When you seat with them, they engage you ad infinitum with tales that are neither here nor there, intermittently exuding demeanour that suggests at best how marginally prosperous they are, perhaps based on the small money that has exchanged their hands as campaign handlers, nay hawks of the president.

 

They make bogus claims which discerning minds know can only come from people with limited intelligence. When they discuss with you further in pallid campaign speeches, they wear the toga of masters dishing out instructions to their slaves and in manners that we may not have experienced in the medieval days.

 

Take a deep breath and evaluate all you hear from them, it is nothing but empty nattering that leaves your imagination staggered.

 

God help you if you are a reporter like this writer; they want to diminish your importance because their warped minds tell them you may have come to ask for favour from them being campaign managers or coordinators of the president, their client.

 

If you are not careful, they will lecture you on your profession. Their feeling of self-worth which bothers on huge ignorance of even the job you do wakes up and pushes them into telling you how you should be doing or should have done the job.

 

There are so many people claiming to be working for the re-election of Jonathan in Abuja, but I doubt if their so-called hard work is translating into anything commendable because their behaviour gives them away more as political jobbers than coordinators and managers of the president’s campaign.

 

 

 

A few instances would suffice.

 

The characters talk of money, money, and more money. They behave like those who have set a target for themselves with regard to how much money they must make for themselves during the election and anyone who stands between them and their target is dealt with.

 

Talk of my interaction with Peoples Democratic Party (PDP) members, including those serving in re-election committees for Jonathan, you now know why everyone is complaining about money.

 

In fact, a PDP chieftain and former governor who has just joined the party from the opposition could not hide his disdain at the rate PDP members talk about money as if it is the only thing that matters in politics.

 

“Every PDP member, both big and small, is thinking of what to grab, how to grab it and where to grab it. I have never seen a thing like this in my more than four decades of politicking.

 

“They are not bothered whether the job is done. All they care for is money and how to get it.

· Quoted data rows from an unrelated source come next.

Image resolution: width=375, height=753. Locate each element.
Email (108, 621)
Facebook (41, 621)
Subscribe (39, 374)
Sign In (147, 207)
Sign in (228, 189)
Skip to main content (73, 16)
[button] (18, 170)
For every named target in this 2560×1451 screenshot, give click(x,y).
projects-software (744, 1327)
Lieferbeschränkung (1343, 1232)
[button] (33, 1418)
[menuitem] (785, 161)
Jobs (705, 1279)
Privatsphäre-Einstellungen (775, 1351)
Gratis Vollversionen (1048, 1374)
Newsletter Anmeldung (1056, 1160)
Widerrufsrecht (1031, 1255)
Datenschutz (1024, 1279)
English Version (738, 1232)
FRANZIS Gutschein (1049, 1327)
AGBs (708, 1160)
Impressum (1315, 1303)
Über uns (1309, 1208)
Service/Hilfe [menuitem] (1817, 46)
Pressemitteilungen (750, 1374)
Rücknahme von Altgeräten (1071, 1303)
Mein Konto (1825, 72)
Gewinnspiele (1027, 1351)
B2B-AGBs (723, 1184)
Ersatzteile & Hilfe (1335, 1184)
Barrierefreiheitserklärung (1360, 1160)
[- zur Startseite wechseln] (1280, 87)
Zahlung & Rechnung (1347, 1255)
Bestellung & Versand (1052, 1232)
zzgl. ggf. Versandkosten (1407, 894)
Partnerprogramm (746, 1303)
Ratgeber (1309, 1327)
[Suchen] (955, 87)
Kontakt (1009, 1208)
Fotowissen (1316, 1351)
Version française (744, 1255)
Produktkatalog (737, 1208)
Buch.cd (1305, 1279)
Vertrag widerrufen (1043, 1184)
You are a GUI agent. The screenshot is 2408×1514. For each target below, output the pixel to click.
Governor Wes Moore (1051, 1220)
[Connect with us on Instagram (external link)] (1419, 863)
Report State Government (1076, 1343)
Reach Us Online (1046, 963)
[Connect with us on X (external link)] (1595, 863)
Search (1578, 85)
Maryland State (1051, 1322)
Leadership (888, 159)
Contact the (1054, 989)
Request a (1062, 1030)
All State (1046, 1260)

Honestly, this has been my greatest challenge in the PDP since I joined them,” the man told me.

 

Granted that there are a few genuine ones who have seen what is at stake in the politicking and want to ensure that Jonathan gets re-elected on March 28, but without sounding immodest, such numbers are really few and far between.

 

I am worried that most of those who claim to be working for Jonathan are people with little patience. I doubt if they believe in the natural law that you must sow seeds first and allow them to die, germinate, grow, bear fruits before you reap from them. In their own calculation, this transition period presents what looks like a farmland already cultivated by some people and, with the garb of campaign coordinators and managers, they are simply harvesters.